Nous filons au gré du courant. Pou barre à l’ar­rière, je me tiens à l’a­vant du canoë. Les cam­pagnes cul­tivées ou en feu (par endroits, le chauf­feur n’avait plus la vis­i­bil­ité) font place à des berges élevées. Bananiers, banyans, bam­bousiers, plusieurs rangs d’ar­bres grimpent jusqu’au ciel. Il est encore tôt, les nuées mati­nales ne sont pas dis­per­sées. Le tirant d’eau est faible. J’ai les yeux à tout, mais tout a été trop vite: je n’ai pas con­science d’être sur uen bateau.
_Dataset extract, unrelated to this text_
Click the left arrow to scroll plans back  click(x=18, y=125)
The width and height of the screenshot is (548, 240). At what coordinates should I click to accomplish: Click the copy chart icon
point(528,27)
Et dès les pre­miers rapi­des, nous par­tons en embardée. Pou se fâche et me fait la morale:
- Je donne les ordres, tu les exé­cutes!
Bien enten­du, il a rai­son. Se serait-il don­né la peine d’ex­pli­quer, l’embardée ne se serait pas pro­duite. Les ordres sont: en avant! stop! à gauche! à droite! en arrière! Et il s’ag­it de répon­dre. Je ne sais plus ce qu’a dit Pou, ni ce que j’ai fait. Nous voici dans l’eau, à tir­er et pouss­er l’embarcation. Le débit n’est pas fort, mais c’est pré­cisé­ment la dif­fi­culté. En haute sai­son, les rapi­des ava­lent le canoë et le recrachent. Une fausse manoeu­vre, il se retourne. Là, ce ne sont pas seule­ment les rochers qu’il faut con­tourn­er, ce sont les cen­taines de cail­loux qui affleurent: il faut lever les fess­es, bal­ancer et con­tre­bal­ancer pour gliss­er sur cette den­telle de pierre. Le canoë repo­si­tion­né, nous pas­sons. Pou affiche un air sat­is­fait. Je fais le dos rond, j’at­tends ses ordres. Le lit de la riv­ière est large, la forêt amon­celée. Peu de bruit. Quelques chants d’oiseaux. Des pois­sons volants. Survient un autre rapi­de. L’eau s’agite, se pré­cip­ite, le canoë plonge. Je m’ap­plique. Les cail­loux et les troncs giclent dans notre sil­lage. L’ex­er­ci­ce ressem­ble au pas­sage d’une aigu­ille à tra­vers une botte de foin.
- Stop!
Je ramène la pagaie. Attends. Plus rien ne vient. Pou claque la langue con­tre le palet. Il rit. Nous avons manoeu­vré au plus près, il est conent. Je vois alors que ce n’é­tait aucune­ment le dan­ger qui m’a valu la rép­ri­mande (il n’y en a pas), encore moins l’ef­fort pour ratrap­per mon erreur (Pou est fort comme une boeuf), mais la frus­tra­tion. Mon guide est un esthète. Un amoureux des beaux pas­sages. Un pas­sage doit être glis­sé. Le canoë ne fait plus qu’un avec le courant, il épouse son mou­ve­ment. D’ailleurs, pen­dant ces deux jours, je con­stat­erai qu’il ne regarde pas la riv­ière, il la lit. Chaque banc de sable, chaque pierre, chaque écueuil a un sens.